When I was younger, I kept a list of everything I did during my summer breaks. Of course, I had all the time in the world to plan and execute my activities. School was out and I didn’t have the crazy schedule and adult responsibilities that I do now. I was motivated by the desire to feel like I spent my time wisely so that, at the end of summer when I looked back, I could say I had accomplished a thing or two. This is where you will probably pause to think about how most kids just want to pass the time with their friends in a pool. While I did that too, there was always something I wanted to do or learn before summer was over, and it wasn’t always going to happen in the pool. So from the books I read to how many new activities I tried – like barefoot waterskiing – it was noted on a list, admired at the end of August, and tucked into a special box.
And I’m pretty much still the same way. Five summers ago I grew my first vegetable garden. Four summers ago I taught myself how to play the guitar. Three summers ago I volunteered at a summer camp for underprivileged children. Two summers ago I made pickles and entered them into a fair. Last summer I sewed my first article of clothing. Among other things. And yes, these all made it onto a “Things I did this summer” list; that’s how I can rattle them off so easily! I certainly won’t look back on my life and realize that I was bored or unaccomplished, and that’s partly why I do it. The other part is because I’m pretty much positively smitten with so many things!
My lists aren’t always mega-challenging, like scaling Mount Everest. Sometimes I just want to pack a picnic lunch on a sunny day that I should be working, or paint a waterfall at a park I’ve never been to. But even activities like these can be so hard to accomplish – time, priorities, and even talking myself out of certain adventures are all factors that get in the way.
Now that I’m older and have a full-time job, a house to take care of and a boyfriend to share my time with, it’s so much harder to spend my summers the way I used to. It’s hard to spend my time wisely, to be as proactive. And yet I still have a burning desire to do so much like I did back then.

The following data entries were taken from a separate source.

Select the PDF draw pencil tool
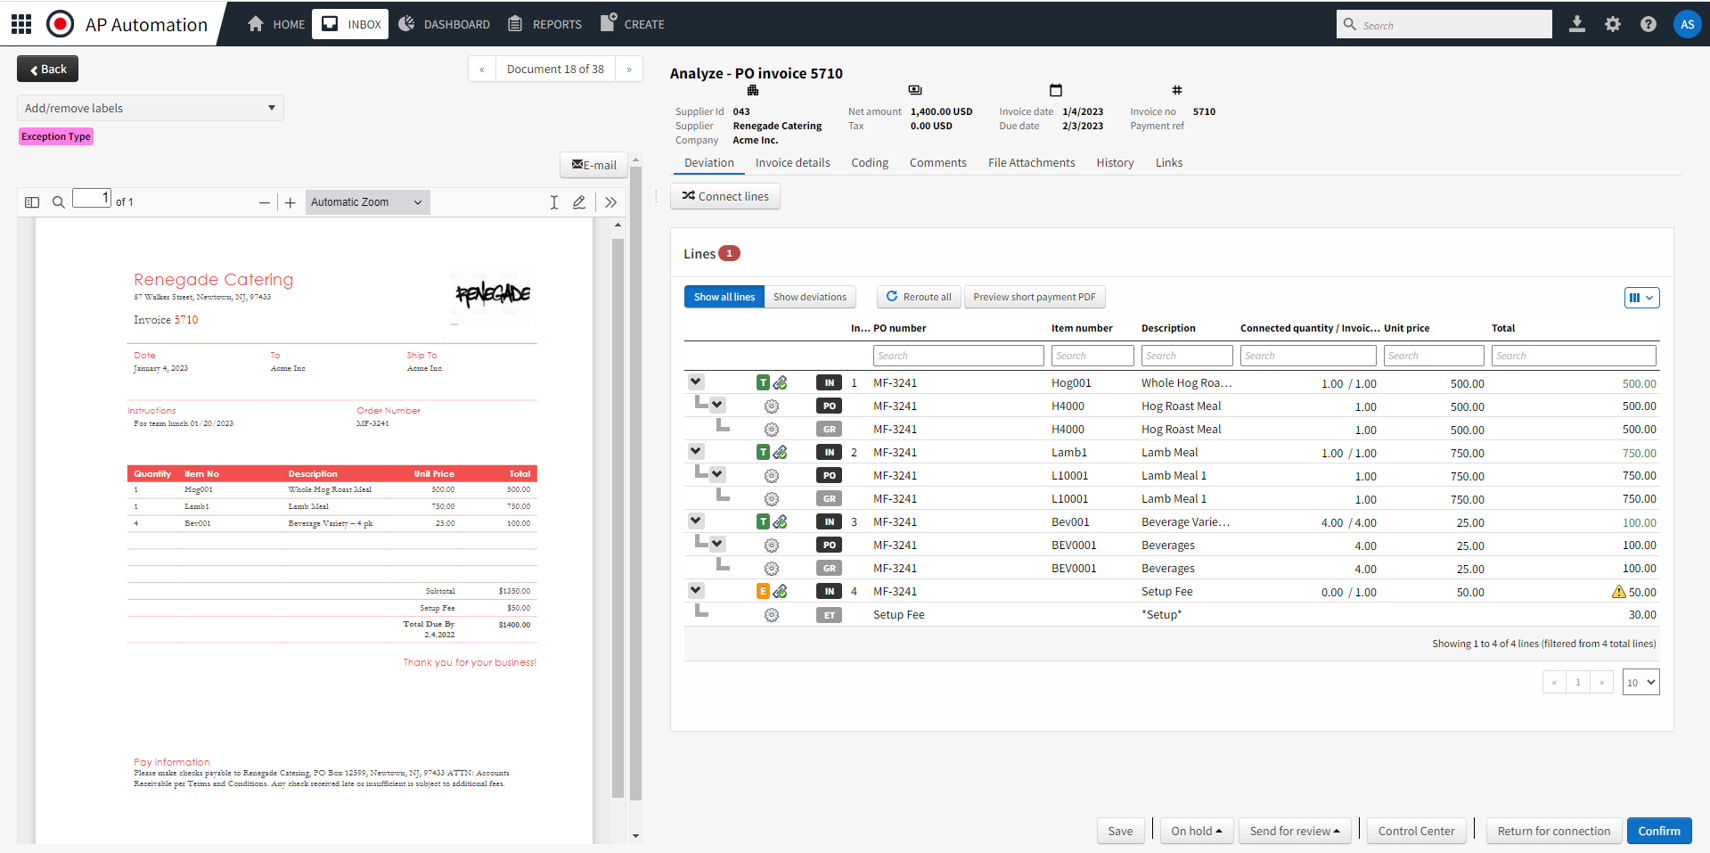The image size is (1710, 853). click(579, 202)
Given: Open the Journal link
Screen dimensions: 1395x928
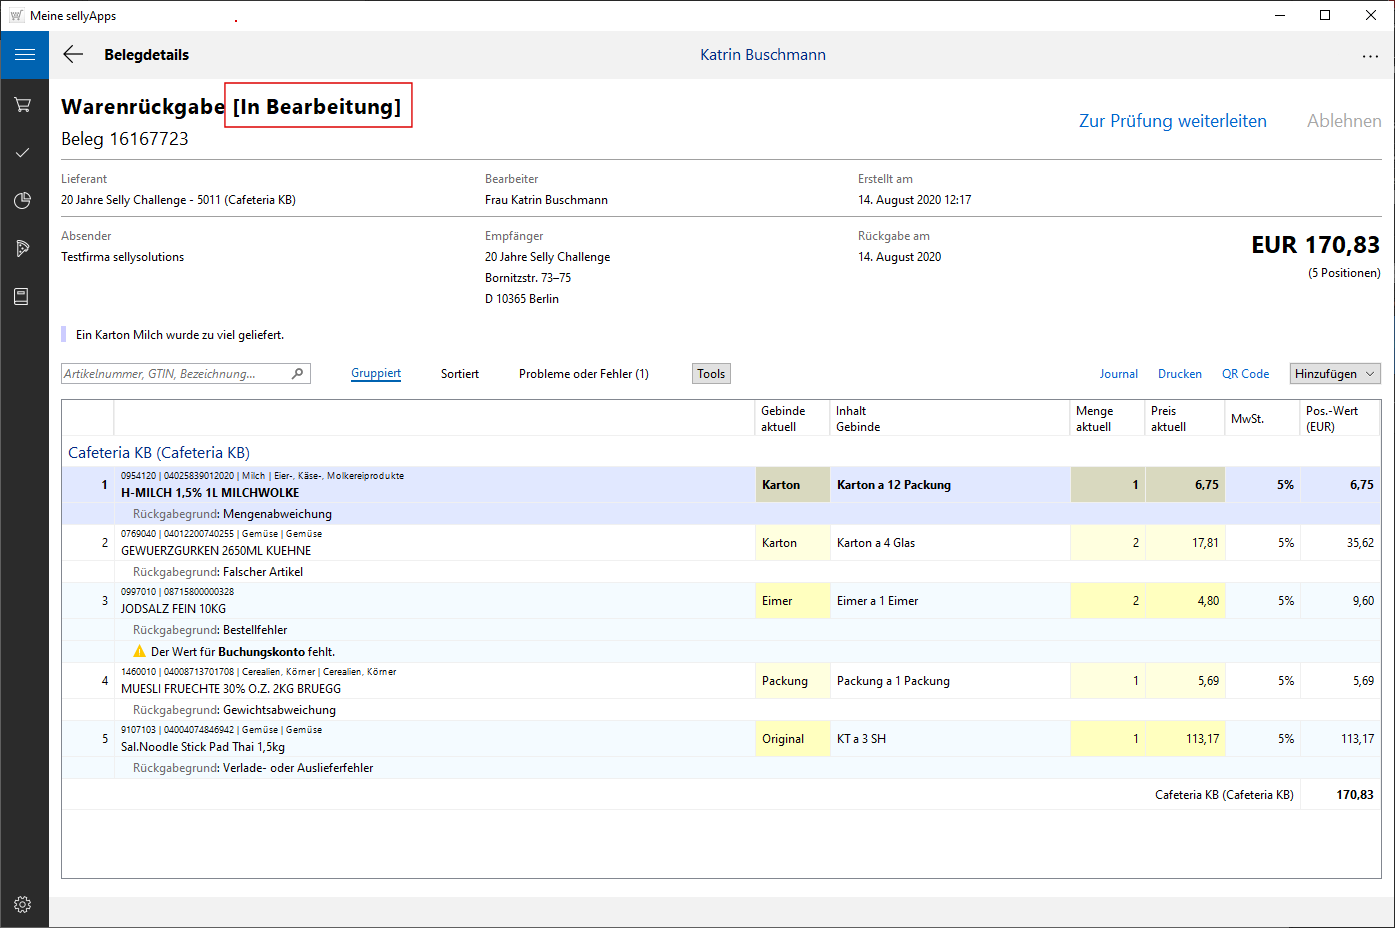Looking at the screenshot, I should coord(1118,374).
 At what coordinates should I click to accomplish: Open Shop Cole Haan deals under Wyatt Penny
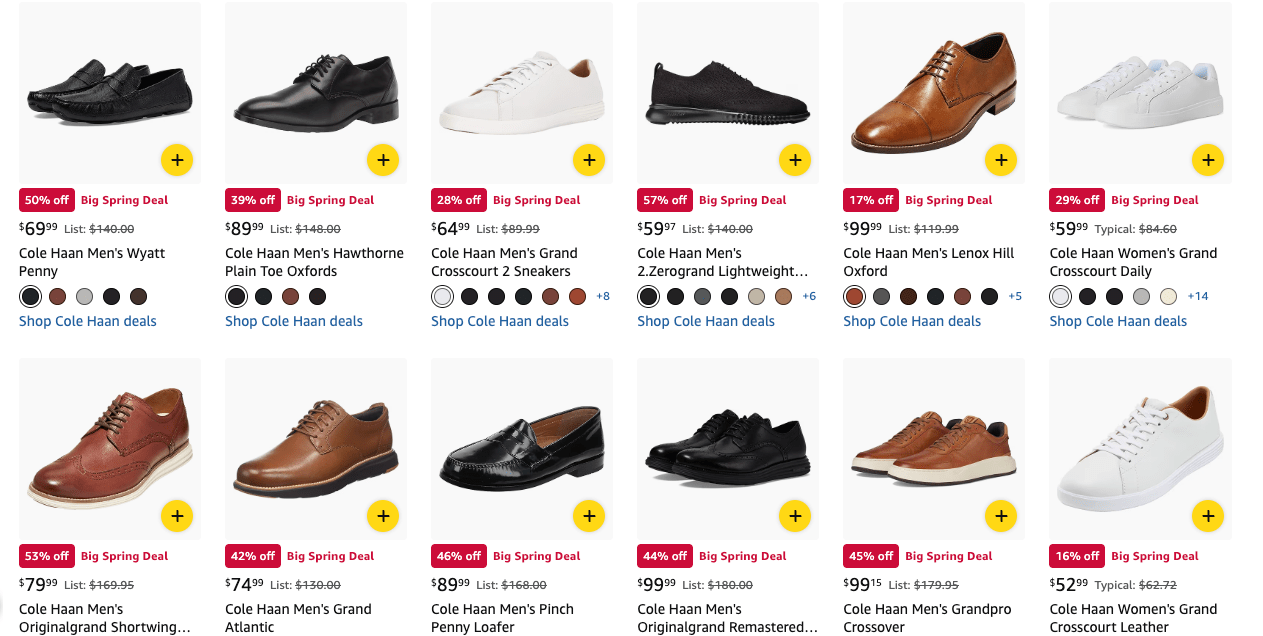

It doesn’t help that when I’m short on time, I tend to fret over all that I want to accomplish but haven’t yet. If I had it my way, I’d have my summers free again so I could do it all. But that’s not the case, so rather than wait for the end of summer to reflect on what I did or didn’t do, I’m going to write a list now of what I hope to accomplish, and I’ll tackle them one-by-one. The hope is that by scheduling the time, it will make it that much easier.

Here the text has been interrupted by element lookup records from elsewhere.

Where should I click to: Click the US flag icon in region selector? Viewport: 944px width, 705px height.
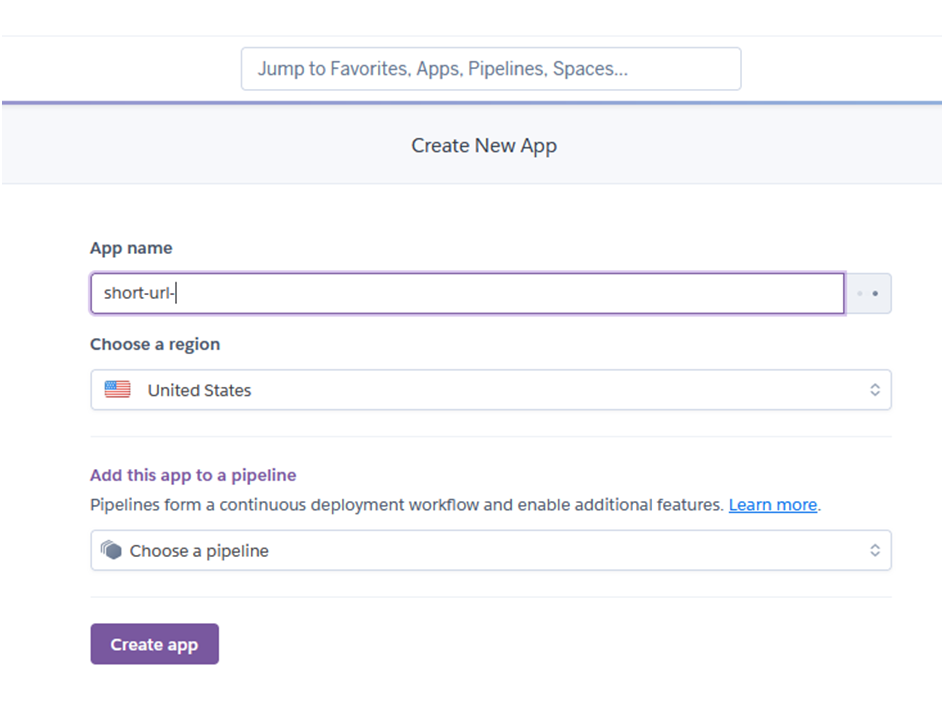point(117,390)
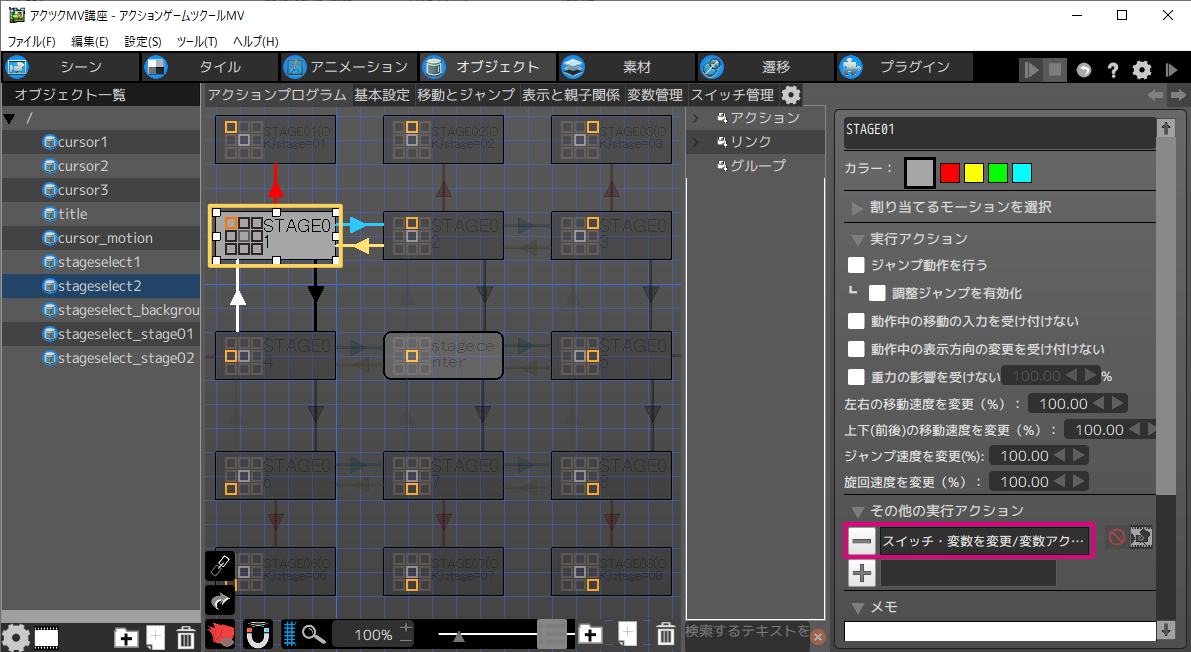This screenshot has height=652, width=1191.
Task: Check 動作中の移動の入力を受け付けない option
Action: click(856, 321)
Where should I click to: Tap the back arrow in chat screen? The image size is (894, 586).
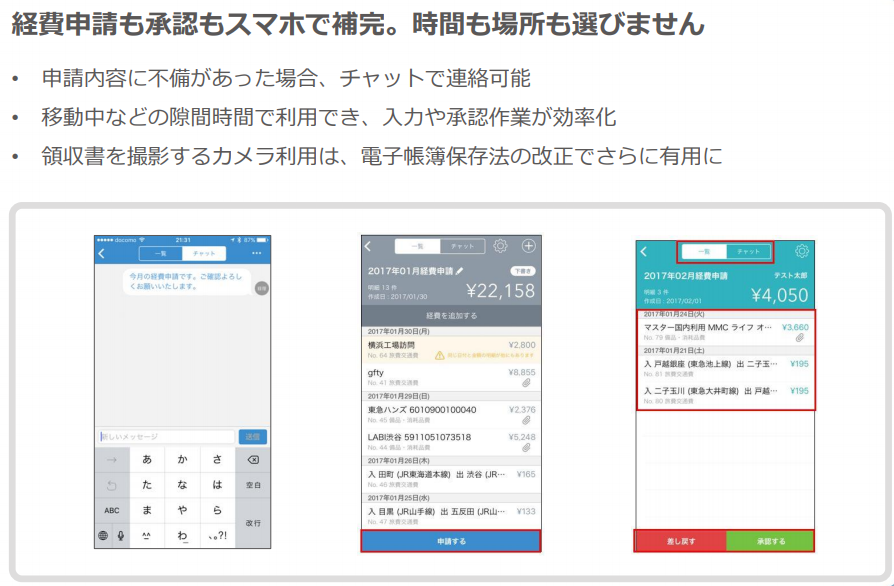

So in no particular order, here’s my list of what I hope to accomplish this summer. I need you, dear reader, to hold me to it!
– Go to a winery and that chocolate factory that I keep hearing about
– Complete a race
– Sign up for a class (salsa dancing, painting, sailing, hunter’s safety course)
– Find a great cook who can teach me how to make tomato sauce and other must-know recipes
– Use a vacation day to take a day trip somewhere I’ve never been
– Ride my bike on a Rail Trail
– Camp out in a tent, whether it’s in a state park or my own backyard
– Go fishing at my favorite stream
– Go deep sea fishing in Maine
– Go whale watching
– Take my niece to the Butterfly Conservatory
– Sew something, anything
– Read a novel
– Spend a day in good ol’ Boston or NYC
– Spend more time with my friends
– Go rock climbing, zip lining or sky diving
– Schedule a day at the spa with my mom
– Volunteer for a cause I really believe in
– Go on a picnic, or two or three
Basically, if it’s crossed my mind as something I think I’d enjoy doing, I’d like to try it. Or if it’s something I used to do as a kid and my soul could use more of it, I’d like to do it again, this summer.
Having a list of things to work toward gives me something to look forward to. I can’t help but feel enriched, well-rounded and alive both in the moment and afterwards while reliving the memory. I’m well aware that this is a long list and is likely to keep growing. I’m also aware that I’m a perfectionist and I tend to feel inadequate when a list isn’t completely crossed off. I’m also well aware that some things I might not enjoy or might not be good at (every summer I’ve tried to learn how to drive standard but never practice enough to call it a new skill — notice it’s not on the list). Nevertheless, this is the list that will motivate me over the coming months. In the grand scheme of things, it will help me enjoy my life and not go through the motions. When the summer is over, I can’t wait to see what I’ve accomplished.
What’s on your list? Do you dream of taking a photography course or hope to go horseback riding this summer? Whatever it is that you daydream doing or learning, I hope this is the summer you make it happen!